Return each line of the listing below with no changes at all.

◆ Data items
——
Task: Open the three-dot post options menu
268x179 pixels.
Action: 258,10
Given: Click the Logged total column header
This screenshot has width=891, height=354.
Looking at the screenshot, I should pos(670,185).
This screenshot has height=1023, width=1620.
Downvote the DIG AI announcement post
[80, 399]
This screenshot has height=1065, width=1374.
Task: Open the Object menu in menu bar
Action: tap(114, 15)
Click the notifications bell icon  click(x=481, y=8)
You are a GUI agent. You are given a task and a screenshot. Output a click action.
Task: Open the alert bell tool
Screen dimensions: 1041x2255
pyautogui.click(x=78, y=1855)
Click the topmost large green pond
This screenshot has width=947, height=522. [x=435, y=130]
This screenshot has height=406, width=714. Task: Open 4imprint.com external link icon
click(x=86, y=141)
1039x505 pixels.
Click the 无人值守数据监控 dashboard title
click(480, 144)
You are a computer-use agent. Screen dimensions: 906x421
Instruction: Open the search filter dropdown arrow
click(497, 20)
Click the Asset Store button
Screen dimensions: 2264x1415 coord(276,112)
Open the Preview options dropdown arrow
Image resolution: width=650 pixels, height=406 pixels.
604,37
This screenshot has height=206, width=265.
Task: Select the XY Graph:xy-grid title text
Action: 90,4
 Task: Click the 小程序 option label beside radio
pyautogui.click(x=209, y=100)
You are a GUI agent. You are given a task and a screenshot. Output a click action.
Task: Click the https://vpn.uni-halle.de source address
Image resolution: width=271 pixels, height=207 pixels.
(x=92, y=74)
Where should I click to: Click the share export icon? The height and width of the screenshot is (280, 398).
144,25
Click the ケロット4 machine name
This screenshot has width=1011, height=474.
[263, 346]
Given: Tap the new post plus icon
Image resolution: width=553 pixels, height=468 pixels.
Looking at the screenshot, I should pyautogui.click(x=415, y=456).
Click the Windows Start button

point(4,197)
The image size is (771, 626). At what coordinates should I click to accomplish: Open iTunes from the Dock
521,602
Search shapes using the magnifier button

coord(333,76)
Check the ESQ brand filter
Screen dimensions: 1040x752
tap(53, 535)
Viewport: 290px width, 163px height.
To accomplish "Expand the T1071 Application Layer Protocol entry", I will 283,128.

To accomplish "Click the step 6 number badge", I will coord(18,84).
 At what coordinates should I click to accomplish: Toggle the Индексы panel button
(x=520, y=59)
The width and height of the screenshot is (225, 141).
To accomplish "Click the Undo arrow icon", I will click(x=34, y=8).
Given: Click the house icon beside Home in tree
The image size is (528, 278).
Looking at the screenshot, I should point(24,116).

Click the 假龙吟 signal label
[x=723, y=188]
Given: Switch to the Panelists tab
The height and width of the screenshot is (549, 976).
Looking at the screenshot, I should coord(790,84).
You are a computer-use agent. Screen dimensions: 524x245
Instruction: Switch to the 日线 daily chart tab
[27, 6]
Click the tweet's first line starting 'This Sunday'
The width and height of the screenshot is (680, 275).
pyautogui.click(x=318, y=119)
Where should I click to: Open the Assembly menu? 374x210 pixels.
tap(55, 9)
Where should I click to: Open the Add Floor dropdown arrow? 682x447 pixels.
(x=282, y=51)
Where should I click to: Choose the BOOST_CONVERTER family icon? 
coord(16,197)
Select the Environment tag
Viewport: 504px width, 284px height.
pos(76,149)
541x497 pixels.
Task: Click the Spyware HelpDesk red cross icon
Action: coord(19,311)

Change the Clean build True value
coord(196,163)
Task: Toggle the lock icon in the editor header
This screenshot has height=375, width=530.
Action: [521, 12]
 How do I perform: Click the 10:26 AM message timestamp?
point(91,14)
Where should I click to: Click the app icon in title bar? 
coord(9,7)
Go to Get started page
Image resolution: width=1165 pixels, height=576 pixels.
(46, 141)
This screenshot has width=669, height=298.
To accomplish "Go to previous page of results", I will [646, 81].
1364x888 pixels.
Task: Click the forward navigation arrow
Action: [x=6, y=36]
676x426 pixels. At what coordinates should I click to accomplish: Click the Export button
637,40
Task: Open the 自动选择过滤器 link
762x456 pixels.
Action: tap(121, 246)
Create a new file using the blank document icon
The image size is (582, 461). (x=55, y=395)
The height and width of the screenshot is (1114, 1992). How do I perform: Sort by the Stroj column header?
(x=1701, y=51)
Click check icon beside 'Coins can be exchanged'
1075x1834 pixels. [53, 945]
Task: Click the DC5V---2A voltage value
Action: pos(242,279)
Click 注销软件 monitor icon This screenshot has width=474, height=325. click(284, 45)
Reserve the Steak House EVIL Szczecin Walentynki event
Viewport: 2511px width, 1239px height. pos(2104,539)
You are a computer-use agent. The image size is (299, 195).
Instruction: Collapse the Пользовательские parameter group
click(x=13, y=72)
——
◆ Exercise answer
Task: Open the three-dot post options menu
268x179 pixels.
Action: 258,10
Given: Click the Logged total column header
This screenshot has width=891, height=354.
Looking at the screenshot, I should pos(670,185).
This screenshot has height=1023, width=1620.
Downvote the DIG AI announcement post
[80, 399]
This screenshot has height=1065, width=1374.
Task: Open the Object menu in menu bar
Action: tap(114, 15)
Click the notifications bell icon  click(x=481, y=8)
You are a GUI agent. You are given a task and a screenshot. Output a click action.
Task: Open the alert bell tool
Screen dimensions: 1041x2255
pyautogui.click(x=78, y=1855)
Click the topmost large green pond
This screenshot has width=947, height=522. [x=435, y=130]
This screenshot has height=406, width=714. Task: Open 4imprint.com external link icon
click(x=86, y=141)
1039x505 pixels.
Click the 无人值守数据监控 dashboard title
click(480, 144)
You are a computer-use agent. Screen dimensions: 906x421
Instruction: Open the search filter dropdown arrow
click(497, 20)
Click the Asset Store button
Screen dimensions: 2264x1415 coord(276,112)
Open the Preview options dropdown arrow
Image resolution: width=650 pixels, height=406 pixels.
604,37
This screenshot has height=206, width=265.
Task: Select the XY Graph:xy-grid title text
Action: 90,4
 Task: Click the 小程序 option label beside radio
pyautogui.click(x=209, y=100)
You are a GUI agent. You are given a task and a screenshot. Output a click action.
Task: Click the https://vpn.uni-halle.de source address
Image resolution: width=271 pixels, height=207 pixels.
(x=92, y=74)
Where should I click to: Click the share export icon? The height and width of the screenshot is (280, 398).
144,25
Click the ケロット4 machine name
This screenshot has width=1011, height=474.
[263, 346]
Given: Tap the new post plus icon
Image resolution: width=553 pixels, height=468 pixels.
Looking at the screenshot, I should pyautogui.click(x=415, y=456).
Click the Windows Start button

point(4,197)
The image size is (771, 626). At what coordinates should I click to accomplish: Open iTunes from the Dock
521,602
Search shapes using the magnifier button

coord(333,76)
Check the ESQ brand filter
Screen dimensions: 1040x752
tap(53, 535)
Viewport: 290px width, 163px height.
To accomplish "Expand the T1071 Application Layer Protocol entry", I will 283,128.

To accomplish "Click the step 6 number badge", I will coord(18,84).
 At what coordinates should I click to accomplish: Toggle the Индексы panel button
(x=520, y=59)
The width and height of the screenshot is (225, 141).
To accomplish "Click the Undo arrow icon", I will click(x=34, y=8).
Given: Click the house icon beside Home in tree
The image size is (528, 278).
Looking at the screenshot, I should point(24,116).

Click the 假龙吟 signal label
[x=723, y=188]
Given: Switch to the Panelists tab
The height and width of the screenshot is (549, 976).
Looking at the screenshot, I should coord(790,84).
You are a computer-use agent. Screen dimensions: 524x245
Instruction: Switch to the 日线 daily chart tab
[27, 6]
Click the tweet's first line starting 'This Sunday'
The width and height of the screenshot is (680, 275).
pyautogui.click(x=318, y=119)
Where should I click to: Open the Assembly menu? 374x210 pixels.
tap(55, 9)
Where should I click to: Open the Add Floor dropdown arrow? 682x447 pixels.
(x=282, y=51)
Where should I click to: Choose the BOOST_CONVERTER family icon? 
coord(16,197)
Select the Environment tag
Viewport: 504px width, 284px height.
pos(76,149)
541x497 pixels.
Task: Click the Spyware HelpDesk red cross icon
Action: coord(19,311)

Change the Clean build True value
coord(196,163)
Task: Toggle the lock icon in the editor header
This screenshot has height=375, width=530.
Action: [521, 12]
 How do I perform: Click the 10:26 AM message timestamp?
point(91,14)
Where should I click to: Click the app icon in title bar? 
coord(9,7)
Go to Get started page
Image resolution: width=1165 pixels, height=576 pixels.
(46, 141)
This screenshot has width=669, height=298.
To accomplish "Go to previous page of results", I will [646, 81].
1364x888 pixels.
Task: Click the forward navigation arrow
Action: [x=6, y=36]
676x426 pixels. At what coordinates should I click to accomplish: Click the Export button
637,40
Task: Open the 自动选择过滤器 link
762x456 pixels.
Action: tap(121, 246)
Create a new file using the blank document icon
The image size is (582, 461). (x=55, y=395)
The height and width of the screenshot is (1114, 1992). How do I perform: Sort by the Stroj column header?
(x=1701, y=51)
Click check icon beside 'Coins can be exchanged'
1075x1834 pixels. [53, 945]
Task: Click the DC5V---2A voltage value
Action: pos(242,279)
Click 注销软件 monitor icon This screenshot has width=474, height=325. click(284, 45)
Reserve the Steak House EVIL Szczecin Walentynki event
Viewport: 2511px width, 1239px height. pos(2104,539)
You are a computer-use agent. The image size is (299, 195).
Instruction: Collapse the Пользовательские parameter group
click(x=13, y=72)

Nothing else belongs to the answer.